Most headaches do not signify serious disease, but when a patient with a headache syndrome does not respond to conventional therapy, a high index of suspicion for a neurologic emergency is warranted.
There are no truly unique characteristics of brain tumor headaches that are different from regular headaches, although some patients will have an increase in pain with changes in barometric pressure, during a flight, or with changes in altitude. Some have a headache when bending forward or coughing. However, absence of these signs is not unusual either. Some brain tumor patients never have a headache. Some large brain tumors never cause headache. Some small brain tumors can cause very severe headaches. The latter occurs with tumors in the ventricles that block the flow of spinal fluid.
Headaches caused by brain tumors may vary depending on the location, and many different features.
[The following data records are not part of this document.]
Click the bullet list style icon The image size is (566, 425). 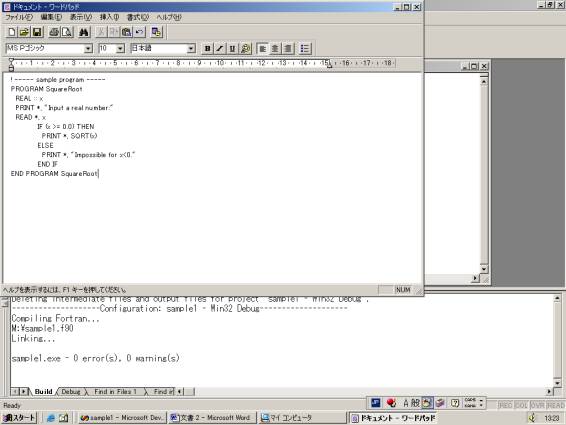click(305, 48)
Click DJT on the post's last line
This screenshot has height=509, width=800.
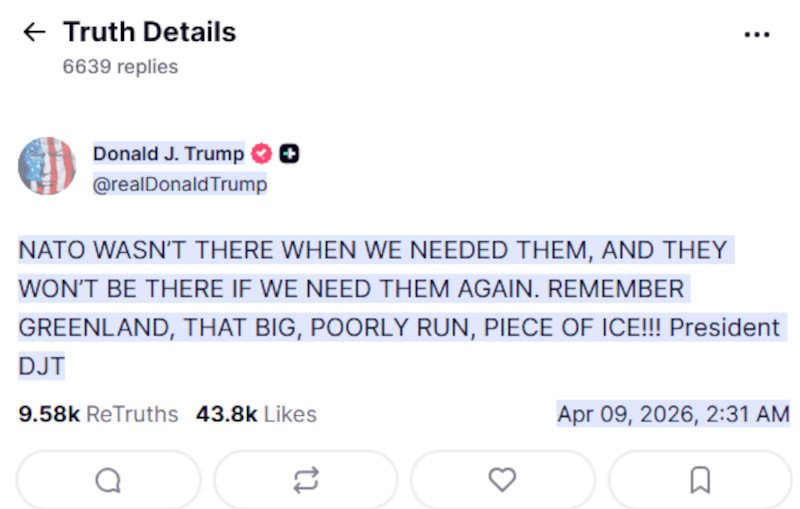click(x=41, y=367)
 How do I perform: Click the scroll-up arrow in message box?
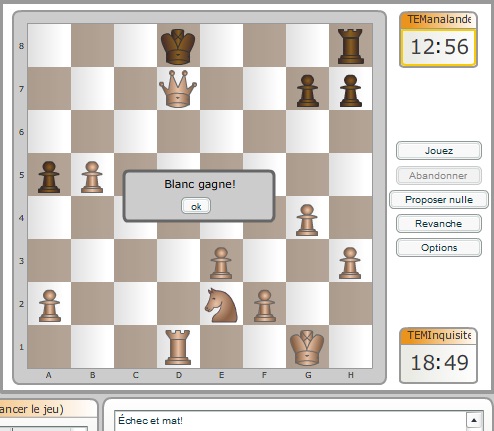[x=474, y=420]
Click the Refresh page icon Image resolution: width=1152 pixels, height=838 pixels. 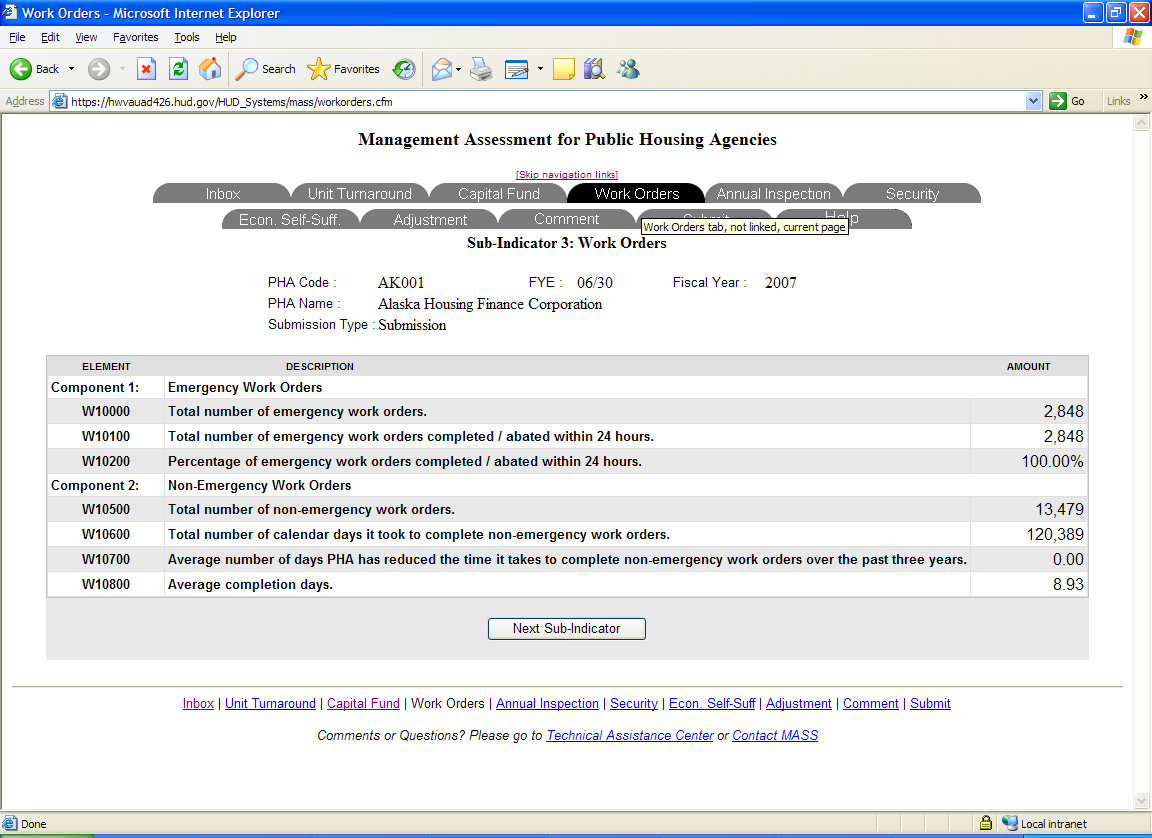[178, 69]
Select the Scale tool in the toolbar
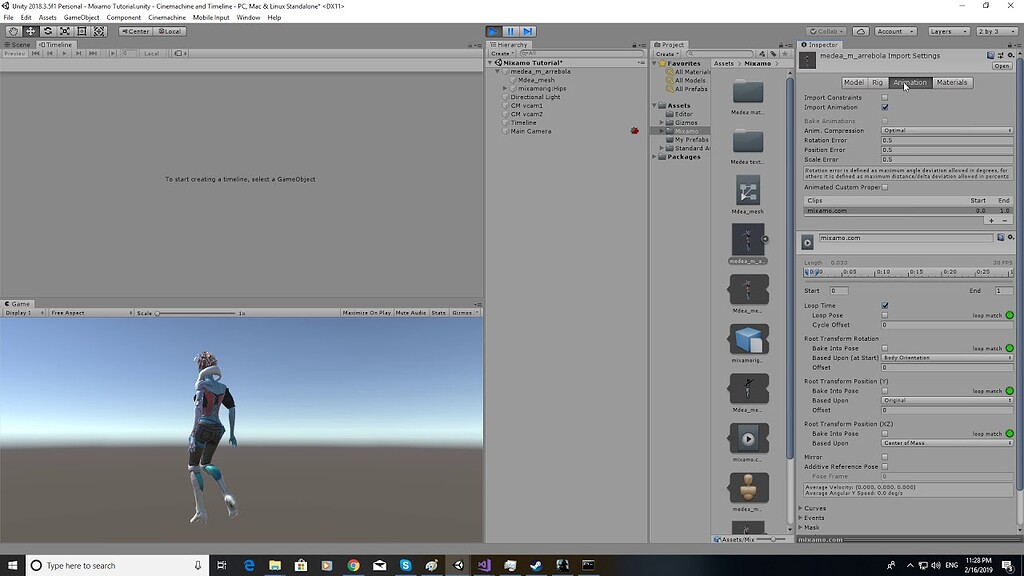The height and width of the screenshot is (576, 1024). (64, 31)
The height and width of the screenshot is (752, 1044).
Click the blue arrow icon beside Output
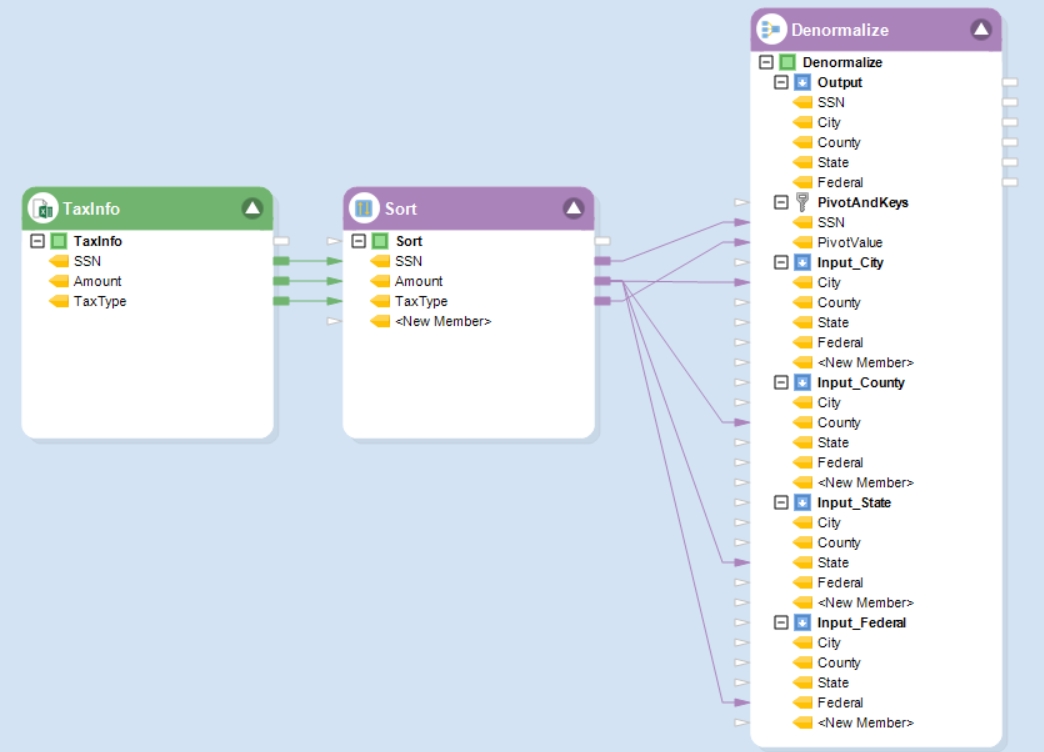point(802,82)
• Steady and worse upon waking in the morning and clears up within a few hours
• Persistent non-migraine headache that occurs while sleeping and is also accompanied by at least one other symptom such as vomiting or confusion
• May or may not be throbbing, depending on location of the tumor
• Accompanied by double vision, weakness, or numbness
• May worsen with coughing or exercise or with a change in body position
• Sometimes accompanied by neck pain
A tension headache, often felt as tightening in the back of the head or neck, is a common symptom in brain tumor patients who have a tumor in the back of the head, or causing pressure on the lateral ventricles, the spinal fluid spaces in the middle of the brain. The pressure from the tumor seems to transmit to the back of the head and downwards. Some patients who experience this consult with a chiropractor, thinking they have a neck problem.
Patients who have a history of migraines who develop a tumor often say their tumor headache is different from their migraine headache. They are not relieved with the same medication. Often the migraine headache is accompanied by nausea and sensitivity to light. Most brain tumor headaches are not accompanied by nausea.
Doctors consider the possibility of a brain tumor in people who have had a seizure for the first time or who have the characteristic symptoms. Although doctors can often detect brain dysfunction by performing a physical examination, other procedures are needed to diagnose a brain tumor.
Some patients have headache as the only symptom, or as the first symptom for brain tumor. Obviously not every patient with a headache gets a CT scan or MRI. Often a physician will look for some other problem such as weakness, visual problems, or dizziness before ordering a scan on a patient with a headache. Some physicians have been successfully sued because they did not order a scan after the patient complained repeatedly of headache, but the physician did not order the scan because no other signs or symptoms were present.